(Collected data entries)
_ _ _ _
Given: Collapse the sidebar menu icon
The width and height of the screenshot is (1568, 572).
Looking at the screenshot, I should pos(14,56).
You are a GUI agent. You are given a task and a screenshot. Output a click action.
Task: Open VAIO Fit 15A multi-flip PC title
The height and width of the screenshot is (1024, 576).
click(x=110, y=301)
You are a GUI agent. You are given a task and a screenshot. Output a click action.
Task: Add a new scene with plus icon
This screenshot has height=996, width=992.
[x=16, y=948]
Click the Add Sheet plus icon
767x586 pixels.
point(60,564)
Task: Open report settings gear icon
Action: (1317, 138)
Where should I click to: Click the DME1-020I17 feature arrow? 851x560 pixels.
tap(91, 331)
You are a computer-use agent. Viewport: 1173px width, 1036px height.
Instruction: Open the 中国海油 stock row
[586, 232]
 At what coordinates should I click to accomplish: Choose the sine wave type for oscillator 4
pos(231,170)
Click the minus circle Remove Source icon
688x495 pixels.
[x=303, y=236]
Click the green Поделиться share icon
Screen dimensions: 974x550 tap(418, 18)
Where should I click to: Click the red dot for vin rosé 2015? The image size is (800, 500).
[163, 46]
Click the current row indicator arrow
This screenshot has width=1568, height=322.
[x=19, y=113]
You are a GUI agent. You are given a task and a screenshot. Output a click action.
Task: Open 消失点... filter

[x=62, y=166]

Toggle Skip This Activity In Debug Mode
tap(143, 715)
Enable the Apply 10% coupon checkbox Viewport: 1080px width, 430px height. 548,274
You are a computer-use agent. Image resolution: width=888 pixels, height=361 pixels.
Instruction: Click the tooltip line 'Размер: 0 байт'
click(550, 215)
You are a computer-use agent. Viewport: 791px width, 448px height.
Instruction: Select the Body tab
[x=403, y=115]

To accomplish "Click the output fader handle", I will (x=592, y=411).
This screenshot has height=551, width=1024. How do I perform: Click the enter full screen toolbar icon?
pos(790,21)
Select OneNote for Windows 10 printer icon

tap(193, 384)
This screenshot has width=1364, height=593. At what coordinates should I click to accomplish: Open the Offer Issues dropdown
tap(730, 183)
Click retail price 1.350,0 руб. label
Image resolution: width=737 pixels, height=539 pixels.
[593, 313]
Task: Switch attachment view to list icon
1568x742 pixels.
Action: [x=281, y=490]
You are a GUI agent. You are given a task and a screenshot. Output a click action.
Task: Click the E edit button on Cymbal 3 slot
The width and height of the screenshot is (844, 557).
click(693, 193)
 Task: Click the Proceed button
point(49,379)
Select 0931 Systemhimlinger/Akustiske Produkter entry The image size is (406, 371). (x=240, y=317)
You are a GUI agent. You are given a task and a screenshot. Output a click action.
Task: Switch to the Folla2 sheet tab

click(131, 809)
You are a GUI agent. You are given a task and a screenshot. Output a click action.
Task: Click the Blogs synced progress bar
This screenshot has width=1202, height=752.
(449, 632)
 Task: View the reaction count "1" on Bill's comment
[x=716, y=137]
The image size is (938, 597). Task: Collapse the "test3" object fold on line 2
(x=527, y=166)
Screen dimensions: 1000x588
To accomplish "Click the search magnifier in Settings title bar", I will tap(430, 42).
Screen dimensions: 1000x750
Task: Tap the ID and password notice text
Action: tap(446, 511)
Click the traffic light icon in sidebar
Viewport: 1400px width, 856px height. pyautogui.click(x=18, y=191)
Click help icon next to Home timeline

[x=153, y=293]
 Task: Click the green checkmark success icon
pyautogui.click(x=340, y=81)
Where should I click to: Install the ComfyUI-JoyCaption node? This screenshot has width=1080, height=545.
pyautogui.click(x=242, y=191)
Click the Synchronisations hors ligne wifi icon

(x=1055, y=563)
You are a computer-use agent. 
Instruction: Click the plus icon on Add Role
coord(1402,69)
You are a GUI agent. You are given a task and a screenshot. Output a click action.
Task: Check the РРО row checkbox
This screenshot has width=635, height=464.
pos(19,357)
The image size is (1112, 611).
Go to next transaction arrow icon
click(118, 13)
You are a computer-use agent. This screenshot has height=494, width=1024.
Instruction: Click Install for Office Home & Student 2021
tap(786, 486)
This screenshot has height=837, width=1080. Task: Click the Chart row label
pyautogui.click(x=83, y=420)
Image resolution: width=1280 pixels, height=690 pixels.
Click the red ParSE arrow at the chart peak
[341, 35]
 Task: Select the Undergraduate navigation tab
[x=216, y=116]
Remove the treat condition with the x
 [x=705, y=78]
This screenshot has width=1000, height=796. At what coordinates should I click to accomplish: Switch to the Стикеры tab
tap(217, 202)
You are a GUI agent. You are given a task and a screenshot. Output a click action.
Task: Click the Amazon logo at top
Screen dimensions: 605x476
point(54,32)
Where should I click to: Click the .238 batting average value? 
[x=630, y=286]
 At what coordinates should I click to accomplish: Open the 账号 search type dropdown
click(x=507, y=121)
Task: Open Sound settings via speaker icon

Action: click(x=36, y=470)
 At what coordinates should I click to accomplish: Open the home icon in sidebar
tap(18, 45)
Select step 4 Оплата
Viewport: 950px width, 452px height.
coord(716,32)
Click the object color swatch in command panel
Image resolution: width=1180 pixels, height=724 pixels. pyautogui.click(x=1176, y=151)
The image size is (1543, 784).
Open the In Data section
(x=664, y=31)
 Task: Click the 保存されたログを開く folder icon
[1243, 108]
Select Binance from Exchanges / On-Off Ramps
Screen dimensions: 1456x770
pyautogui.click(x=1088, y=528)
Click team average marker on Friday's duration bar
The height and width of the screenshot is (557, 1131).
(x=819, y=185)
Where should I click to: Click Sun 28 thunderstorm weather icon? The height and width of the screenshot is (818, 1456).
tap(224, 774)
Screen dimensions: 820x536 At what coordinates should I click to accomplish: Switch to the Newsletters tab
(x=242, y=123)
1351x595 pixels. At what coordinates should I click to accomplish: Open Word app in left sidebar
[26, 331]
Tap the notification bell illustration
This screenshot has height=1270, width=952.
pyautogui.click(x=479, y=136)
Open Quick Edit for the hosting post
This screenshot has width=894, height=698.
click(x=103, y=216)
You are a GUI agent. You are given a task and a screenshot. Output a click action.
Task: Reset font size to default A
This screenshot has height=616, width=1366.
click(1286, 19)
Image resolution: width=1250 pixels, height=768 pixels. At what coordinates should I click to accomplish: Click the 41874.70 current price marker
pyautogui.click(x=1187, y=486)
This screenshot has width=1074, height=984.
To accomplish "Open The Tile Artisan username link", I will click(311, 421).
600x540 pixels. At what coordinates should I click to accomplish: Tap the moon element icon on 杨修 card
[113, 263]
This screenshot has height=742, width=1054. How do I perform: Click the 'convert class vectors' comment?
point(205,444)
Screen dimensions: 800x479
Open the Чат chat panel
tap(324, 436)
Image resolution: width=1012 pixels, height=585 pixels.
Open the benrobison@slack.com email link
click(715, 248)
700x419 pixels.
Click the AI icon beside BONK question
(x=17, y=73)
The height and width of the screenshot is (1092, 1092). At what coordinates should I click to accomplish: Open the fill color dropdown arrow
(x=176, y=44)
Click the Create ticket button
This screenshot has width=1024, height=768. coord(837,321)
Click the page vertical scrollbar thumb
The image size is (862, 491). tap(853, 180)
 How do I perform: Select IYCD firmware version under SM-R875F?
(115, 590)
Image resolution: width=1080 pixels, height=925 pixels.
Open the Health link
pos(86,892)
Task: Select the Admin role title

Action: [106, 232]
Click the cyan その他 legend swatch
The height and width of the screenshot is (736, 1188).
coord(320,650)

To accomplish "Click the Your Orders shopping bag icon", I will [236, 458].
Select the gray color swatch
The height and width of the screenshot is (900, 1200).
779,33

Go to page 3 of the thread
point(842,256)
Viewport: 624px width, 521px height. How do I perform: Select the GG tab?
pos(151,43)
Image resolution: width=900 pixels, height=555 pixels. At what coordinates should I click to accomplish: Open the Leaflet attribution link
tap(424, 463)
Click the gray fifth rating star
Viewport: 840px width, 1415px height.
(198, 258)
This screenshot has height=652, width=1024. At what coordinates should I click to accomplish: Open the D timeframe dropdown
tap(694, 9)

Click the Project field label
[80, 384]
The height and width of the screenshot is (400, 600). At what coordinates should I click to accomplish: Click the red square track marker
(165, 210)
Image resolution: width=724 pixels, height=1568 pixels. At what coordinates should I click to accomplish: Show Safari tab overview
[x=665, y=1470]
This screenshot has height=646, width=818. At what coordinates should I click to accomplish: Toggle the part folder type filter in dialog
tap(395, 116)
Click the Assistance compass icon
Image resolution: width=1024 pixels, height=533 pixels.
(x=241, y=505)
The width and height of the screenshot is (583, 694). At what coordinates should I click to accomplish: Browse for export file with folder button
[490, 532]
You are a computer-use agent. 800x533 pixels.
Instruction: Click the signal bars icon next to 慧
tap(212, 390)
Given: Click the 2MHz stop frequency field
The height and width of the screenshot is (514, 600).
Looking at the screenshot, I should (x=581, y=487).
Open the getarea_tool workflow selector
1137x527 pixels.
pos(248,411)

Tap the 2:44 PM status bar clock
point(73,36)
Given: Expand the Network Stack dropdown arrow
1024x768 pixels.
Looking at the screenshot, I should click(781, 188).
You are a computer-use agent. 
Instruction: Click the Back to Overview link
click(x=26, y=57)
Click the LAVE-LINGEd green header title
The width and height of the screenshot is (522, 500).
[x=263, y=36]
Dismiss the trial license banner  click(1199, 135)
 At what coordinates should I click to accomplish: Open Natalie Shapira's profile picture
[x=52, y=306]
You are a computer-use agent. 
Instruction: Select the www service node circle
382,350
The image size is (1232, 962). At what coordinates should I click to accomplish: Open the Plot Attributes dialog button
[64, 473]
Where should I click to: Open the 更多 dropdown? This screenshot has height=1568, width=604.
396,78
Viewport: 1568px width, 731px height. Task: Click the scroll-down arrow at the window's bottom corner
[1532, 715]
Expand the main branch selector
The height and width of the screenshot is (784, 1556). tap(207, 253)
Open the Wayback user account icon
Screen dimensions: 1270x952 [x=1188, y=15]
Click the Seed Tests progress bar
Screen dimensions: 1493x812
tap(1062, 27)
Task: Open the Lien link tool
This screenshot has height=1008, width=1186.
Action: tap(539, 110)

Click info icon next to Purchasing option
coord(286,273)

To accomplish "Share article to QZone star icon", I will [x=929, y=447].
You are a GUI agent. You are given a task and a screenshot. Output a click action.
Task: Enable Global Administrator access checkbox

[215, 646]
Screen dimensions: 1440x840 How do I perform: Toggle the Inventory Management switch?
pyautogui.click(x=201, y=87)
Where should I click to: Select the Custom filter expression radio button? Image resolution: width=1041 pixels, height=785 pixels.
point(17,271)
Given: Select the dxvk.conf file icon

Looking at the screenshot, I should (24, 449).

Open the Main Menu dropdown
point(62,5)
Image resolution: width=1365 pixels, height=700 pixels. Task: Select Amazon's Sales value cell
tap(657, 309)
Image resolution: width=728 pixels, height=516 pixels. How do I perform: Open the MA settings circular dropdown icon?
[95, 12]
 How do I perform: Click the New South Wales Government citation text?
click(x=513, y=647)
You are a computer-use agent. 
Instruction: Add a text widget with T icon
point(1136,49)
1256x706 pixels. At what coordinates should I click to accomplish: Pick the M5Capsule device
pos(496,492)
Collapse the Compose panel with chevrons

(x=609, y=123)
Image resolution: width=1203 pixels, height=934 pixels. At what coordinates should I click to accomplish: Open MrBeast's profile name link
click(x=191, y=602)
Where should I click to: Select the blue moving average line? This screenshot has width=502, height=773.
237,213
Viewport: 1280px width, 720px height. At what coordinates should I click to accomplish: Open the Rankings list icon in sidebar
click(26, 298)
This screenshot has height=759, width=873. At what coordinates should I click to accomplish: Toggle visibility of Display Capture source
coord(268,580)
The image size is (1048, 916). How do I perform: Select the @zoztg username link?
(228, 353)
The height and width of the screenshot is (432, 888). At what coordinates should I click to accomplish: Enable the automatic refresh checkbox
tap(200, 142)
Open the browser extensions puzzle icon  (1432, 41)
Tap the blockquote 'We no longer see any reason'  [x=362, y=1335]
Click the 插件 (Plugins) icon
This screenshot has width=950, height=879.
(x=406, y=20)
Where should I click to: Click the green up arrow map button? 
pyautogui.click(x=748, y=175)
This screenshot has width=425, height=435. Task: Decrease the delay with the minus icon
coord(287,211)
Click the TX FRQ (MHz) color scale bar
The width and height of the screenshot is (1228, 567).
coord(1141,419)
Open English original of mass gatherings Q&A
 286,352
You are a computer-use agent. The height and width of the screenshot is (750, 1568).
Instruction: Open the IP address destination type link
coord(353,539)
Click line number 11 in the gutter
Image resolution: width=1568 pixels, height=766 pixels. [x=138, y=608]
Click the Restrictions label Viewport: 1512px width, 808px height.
_ _ _ _
What is required -
Look for the string "computer" in the entries above. Copy every line that has it.

Solution for this task -
You are a computer-use agent. Viewport: 1173px width, 1036px height.
You are a computer-use agent. Image resolution: width=888 pixels, height=361 pixels.
You are a computer-use agent. Viewport: 791px width, 448px height.
You are a computer-use agent. 
You are a computer-use agent. This screenshot has height=494, width=1024.
You are a computer-use agent. 800x533 pixels.
You are a computer-use agent. 
You are a computer-use agent. 
You are a computer-use agent. 
You are a computer-use agent. The height and width of the screenshot is (750, 1568).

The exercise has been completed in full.